* **MATERIAL SHOWN**:

※ ※ ※

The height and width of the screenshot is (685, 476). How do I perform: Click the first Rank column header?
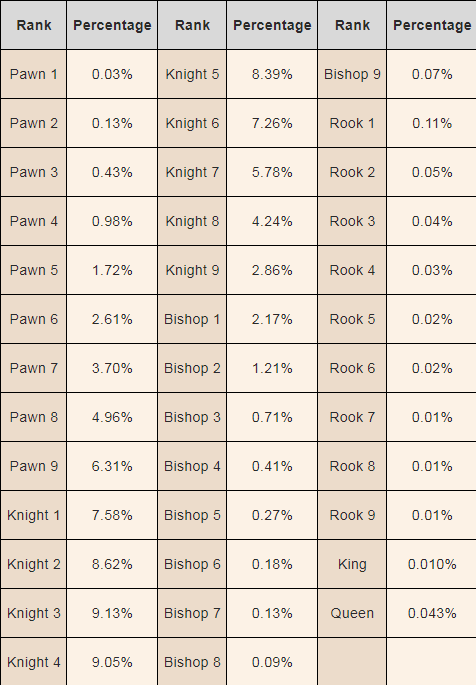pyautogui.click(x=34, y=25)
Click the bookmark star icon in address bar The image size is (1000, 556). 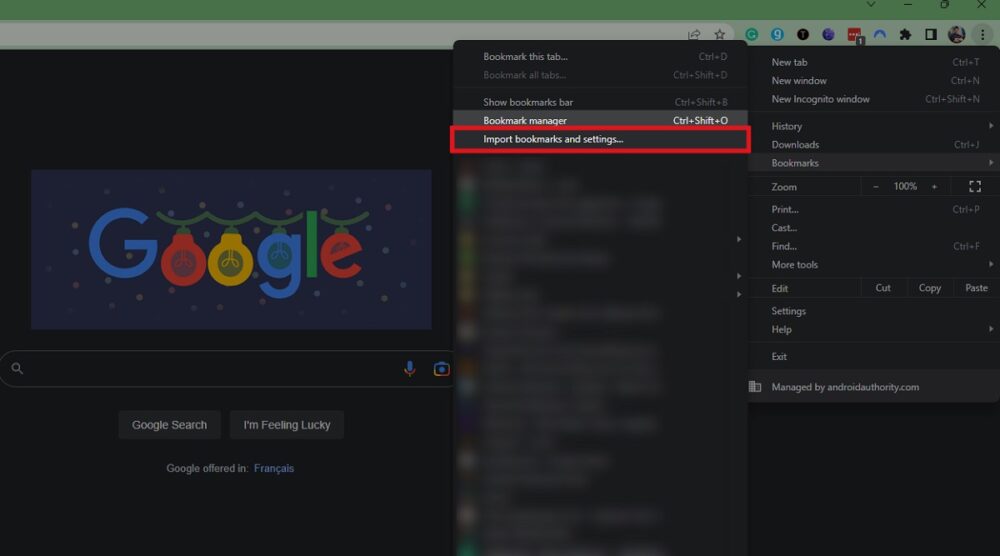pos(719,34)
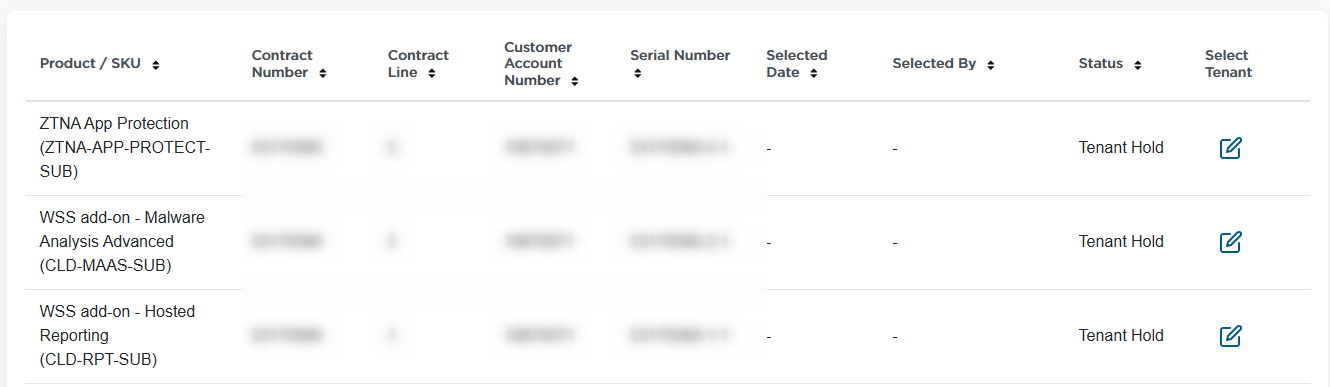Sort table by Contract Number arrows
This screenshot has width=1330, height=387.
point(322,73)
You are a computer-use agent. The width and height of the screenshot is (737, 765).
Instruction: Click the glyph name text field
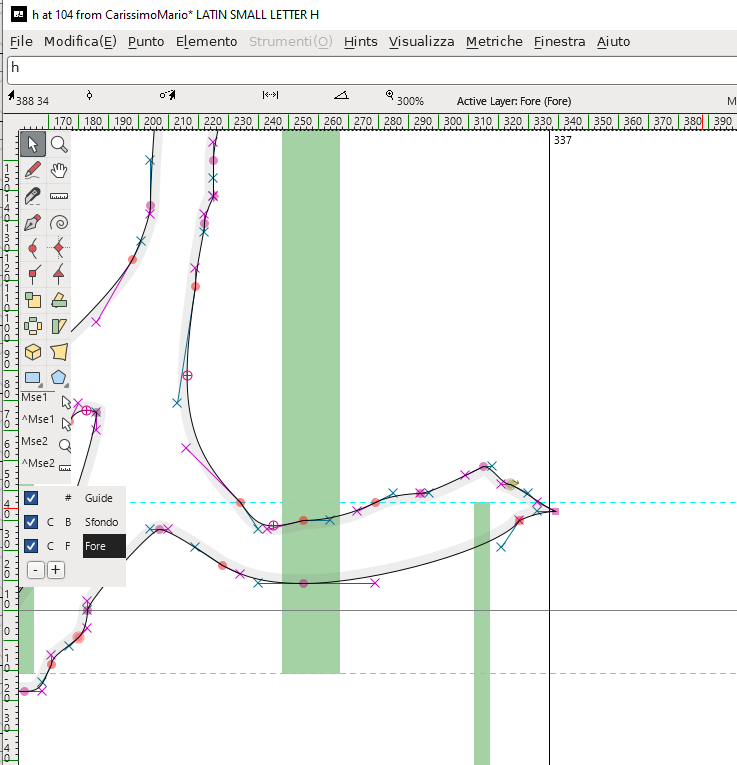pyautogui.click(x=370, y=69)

※ ※ ※

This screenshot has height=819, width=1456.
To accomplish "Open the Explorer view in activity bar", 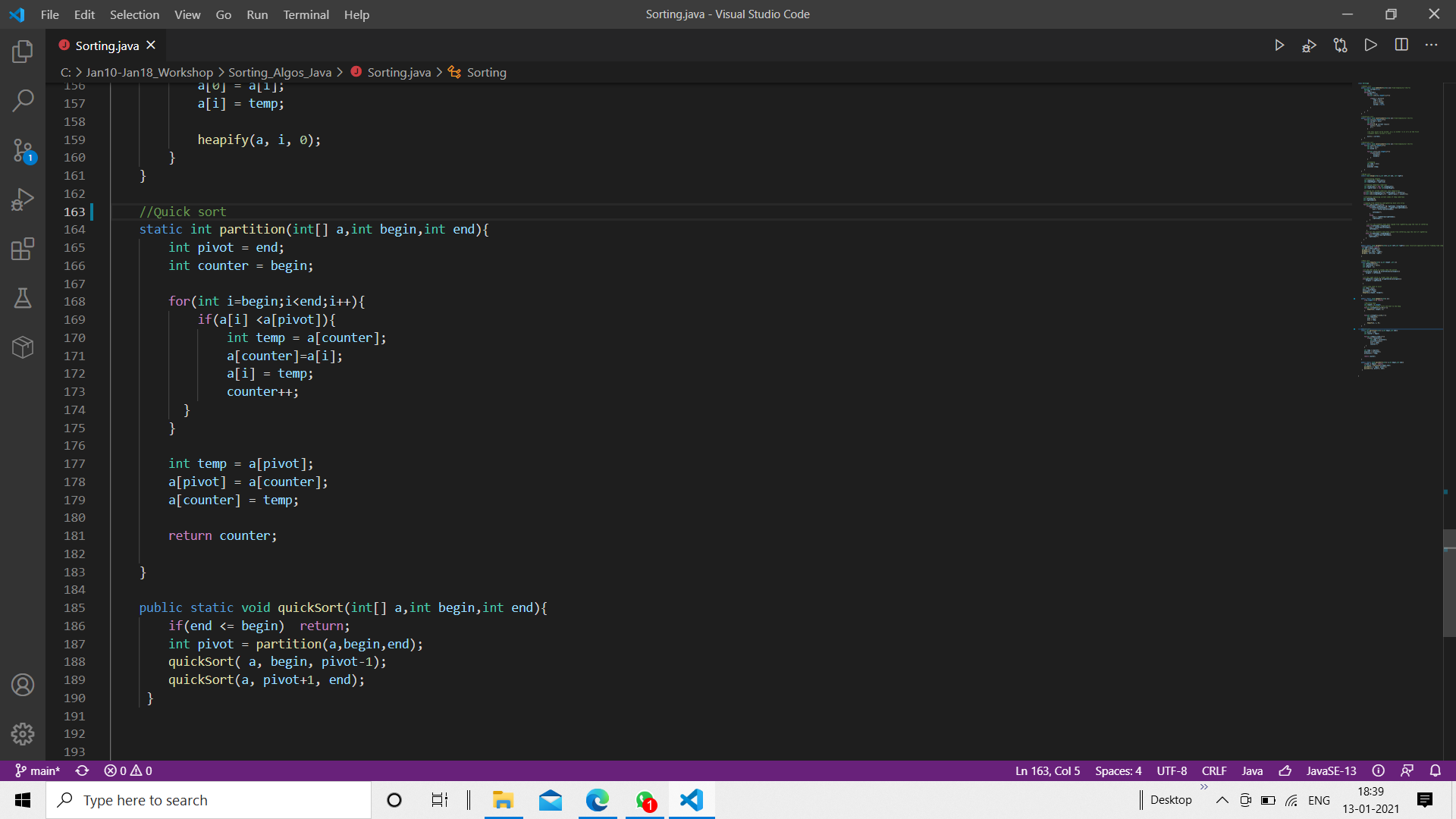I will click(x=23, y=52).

※ ※ ※

* **WHAT IS NEEDED**: Reproduce the entries above verbatim, from the line containing "The height and" through the line containing "pyautogui.click(x=34, y=25)", including both of those lines. Leave out the pictures.

* **SOLUTION TO THIS PROBLEM**:
The height and width of the screenshot is (685, 476). How do I perform: Click the first Rank column header?
pyautogui.click(x=34, y=25)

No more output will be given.